What the task requires
Check the data underneath for lines holding the word "computer", and state only how many you find.

Saved data entries
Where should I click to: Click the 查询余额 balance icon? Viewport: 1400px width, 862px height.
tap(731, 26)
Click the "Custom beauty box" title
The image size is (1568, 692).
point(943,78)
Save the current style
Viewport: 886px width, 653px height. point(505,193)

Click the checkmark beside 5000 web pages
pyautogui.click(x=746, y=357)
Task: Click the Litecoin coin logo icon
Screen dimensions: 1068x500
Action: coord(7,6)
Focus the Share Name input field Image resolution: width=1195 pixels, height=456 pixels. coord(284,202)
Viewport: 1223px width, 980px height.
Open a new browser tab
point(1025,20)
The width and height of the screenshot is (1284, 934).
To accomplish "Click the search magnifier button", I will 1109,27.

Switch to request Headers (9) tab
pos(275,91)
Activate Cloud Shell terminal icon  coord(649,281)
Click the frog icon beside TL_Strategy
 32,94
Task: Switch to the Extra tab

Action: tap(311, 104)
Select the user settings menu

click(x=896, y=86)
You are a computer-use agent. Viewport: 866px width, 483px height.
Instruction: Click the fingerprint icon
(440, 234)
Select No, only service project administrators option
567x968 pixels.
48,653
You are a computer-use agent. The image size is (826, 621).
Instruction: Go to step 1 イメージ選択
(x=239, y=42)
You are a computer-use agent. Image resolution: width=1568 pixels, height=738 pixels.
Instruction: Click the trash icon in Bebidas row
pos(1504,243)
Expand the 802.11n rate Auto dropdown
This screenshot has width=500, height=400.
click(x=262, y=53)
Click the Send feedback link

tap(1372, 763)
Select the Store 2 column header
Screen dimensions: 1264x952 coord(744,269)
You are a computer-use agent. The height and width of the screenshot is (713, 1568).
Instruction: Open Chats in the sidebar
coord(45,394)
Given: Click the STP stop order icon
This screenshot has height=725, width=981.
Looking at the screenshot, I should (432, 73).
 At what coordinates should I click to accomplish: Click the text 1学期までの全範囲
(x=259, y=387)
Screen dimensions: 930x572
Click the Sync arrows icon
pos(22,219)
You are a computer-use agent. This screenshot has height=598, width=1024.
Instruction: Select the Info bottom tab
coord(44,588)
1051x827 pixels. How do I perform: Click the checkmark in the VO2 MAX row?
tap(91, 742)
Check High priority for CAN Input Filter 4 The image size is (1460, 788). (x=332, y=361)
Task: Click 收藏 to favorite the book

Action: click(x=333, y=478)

Written response
5